Streptomycetes, these non-motile Actinobacteria that are capable of mycelial growth much like fungi, are quite inventive when it comes to the distribution of their spores. They don't just rely on enchanting scents like geosmin that they emit to attract springtails, which transport their spores over long distances (see Roberto's recent post). They also routinely employ bacterial transport workers with which they share their habitat in the soil, for example Bacillus subtilis. In a fresh preprint, Alise Muok, Dennis Claessen and Ariane Briegel from Leiden University, The Netherlands, describe how this "transport company" works. Spoiler: it works remarkably well since swarming B. subtilis cells, "swimming" in low-concentration agar on plates by flagellar movement, can drag Streptomyces coelicolor spores over distances of ~10 cm (a limit given by the diameter of the Petri dishes used.)
Unintentional "distribution" of spores on a Petri dish with culture medium is a constant annoyance for every microbiologist − who hasn't seen these suspicious spiralling "running tracks" of small insects on plates after a few days of incubation at room temperature? All kidding aside, Muok et al. took care to determine the direction in which dispersal of S. spores by co-inoculated B. subtilis occurred: always in the direction of movement of the swarming bacilli after passing the Streptomyces colony (Figure 1).
How on earth can B. subtilis transport a Streptomyces spore that has approximately its own weight? B. subtilis' situation is largely comparable to that of a prison inmate who is prevented from running away by ball and chain-type shackles. If he takes the ball with his hands close to his body, he might succeed, right? And indeed, Muok et al. found by microscopy that the Streptomyces spores are preferentially found near the flagellated pole of B. subtilis cells (Figure 2 A+B) and attached to flagella (Figure 2 C). "Running away" for B. subtilis means propelling with its flagellum, and this may actually work quite well: Schuech et al. (2019) calculated that the efficiency of bacterial swimming is largely independent of cell shape but requires that the center of mass is in an optimal distance to the rotational axis, the membrane-anchored flagellar motor, and depends on flagellum length in addition (see here a stunning simulation of a "bacterial race".)
How do Streptomyces spores "stick" to B. subtilis flagella? The spores possess, in addition to a tight-fitting coat, a proteinaceous onesie as outmost layer that is better described as a loose goretex poncho as it is easily disrupted during preparation of the spores for cryo-ET. This poncho, termed rodlet layer, is a fibrillar meshwork of oligomerized rodlin and chaplin proteins (Figure 3). The hydrophobic rodlin proteins oligomerize to form the namegiving rodlets, while the chaplins are thought to link such rodlets to pairs.

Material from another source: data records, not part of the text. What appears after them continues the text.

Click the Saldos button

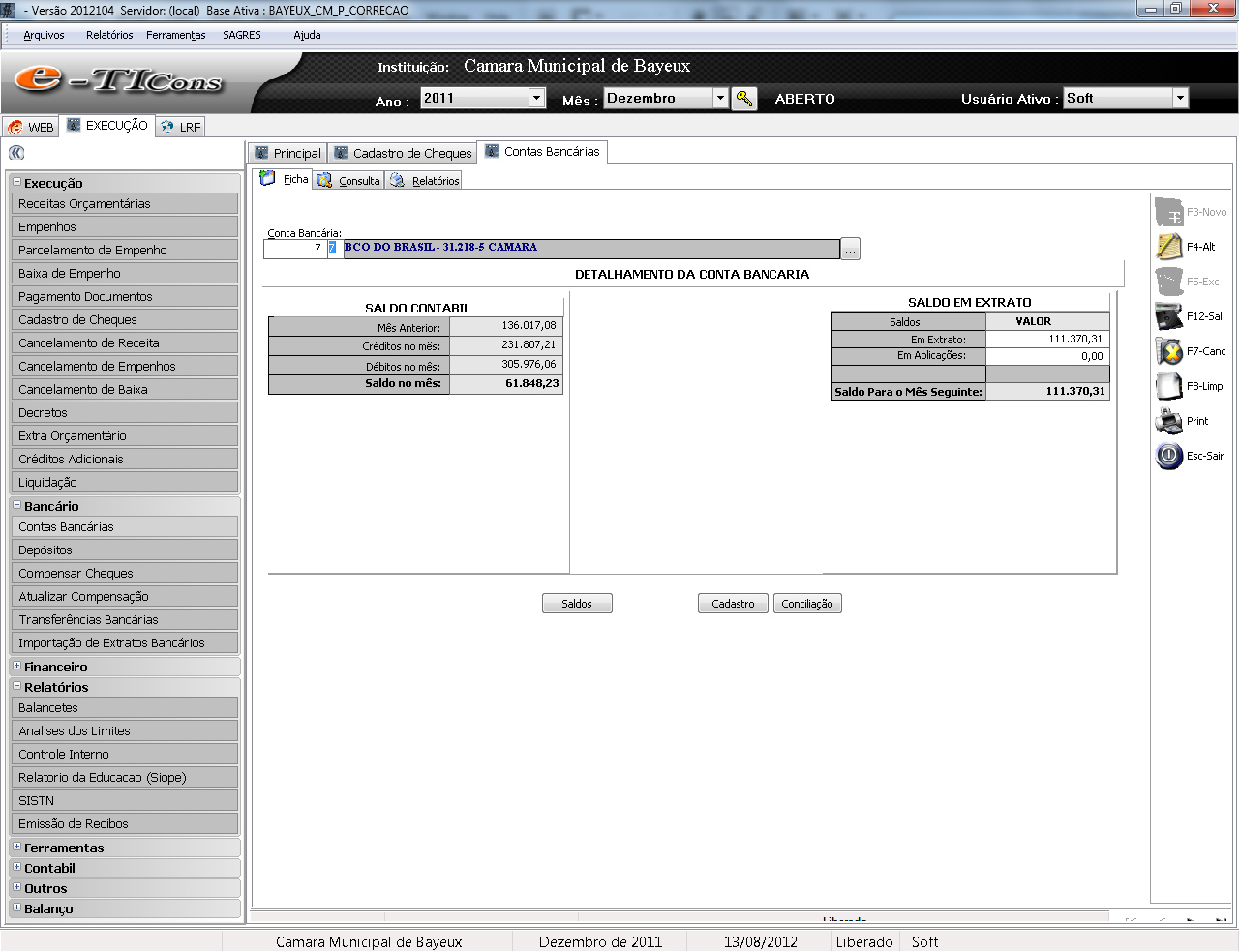point(577,604)
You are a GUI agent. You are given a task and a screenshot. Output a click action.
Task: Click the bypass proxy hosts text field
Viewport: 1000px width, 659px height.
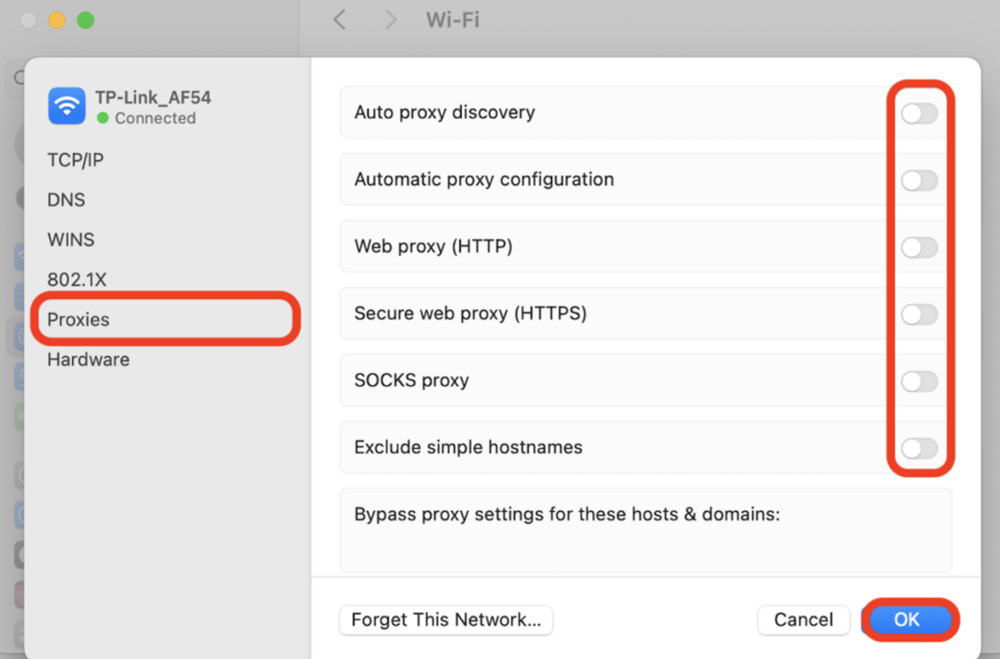pyautogui.click(x=645, y=530)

It is not known exactly how the rodlin oligomers "recognize" a B. subtilis flagellum but it is certainly not a highly specific protein-protein interaction. For one, Muok et al. found that the spores of other Streptomyces species, including S. tendae, S. griseus, and S. scabies, are similarly dragged across plates by B. subtilis in swarm assays despite their orthologous rodlin proteins being only ~35% similar but having much the same "slit width" of rodlet pairs of ~20 nm. Interestingly, spores of Streptomyces avermitilis that naturally lack rodlin are not transported by B. subtilis, comparable to those of a S. coelicolor ΔrdlAB mutant lacking rodlets. Second, Pseudomonas fluorescens transports Streptomyces spores via their flagella as efficiently as B. subtilis. And lastly, rodlin and chaplin homologs are not confined to bacteria but likewise found in − better: on − spores of several Ascomycetes (Fungi). I can imagine, but not prove, that the molecular interaction of the bacterial flagellum with the Streptomyces spore "poncho" is similar to protein velcro, that is, based on van der Waals forces (in short: 'hydrophobic' molecular interactions not involving ions or water) that are now known to be the reason why geckos can easily walk on smooth surfaces and upside down on ceilings.
While studying the report of Muok et al., the joy they must have had while performing swarming assays with S. coelicolor and B. subtilis resonated with me, and, no, this was not due to traces of geosmin (the preprint is Open Access.) You can sense this joy also in a STC post from 2011 by Elio, in which he describes experiments with swarming bacteria, Proteus, he had performed together with his collaborator Dana Boyd, and where he also features the exciting work of Inghama et al. (2011), who had studied the transport of Aspergillus fumigatus (Ascomycetes) spores by Paenibacillus vortex, a motile Firmicutes bacterium like B. subtilis.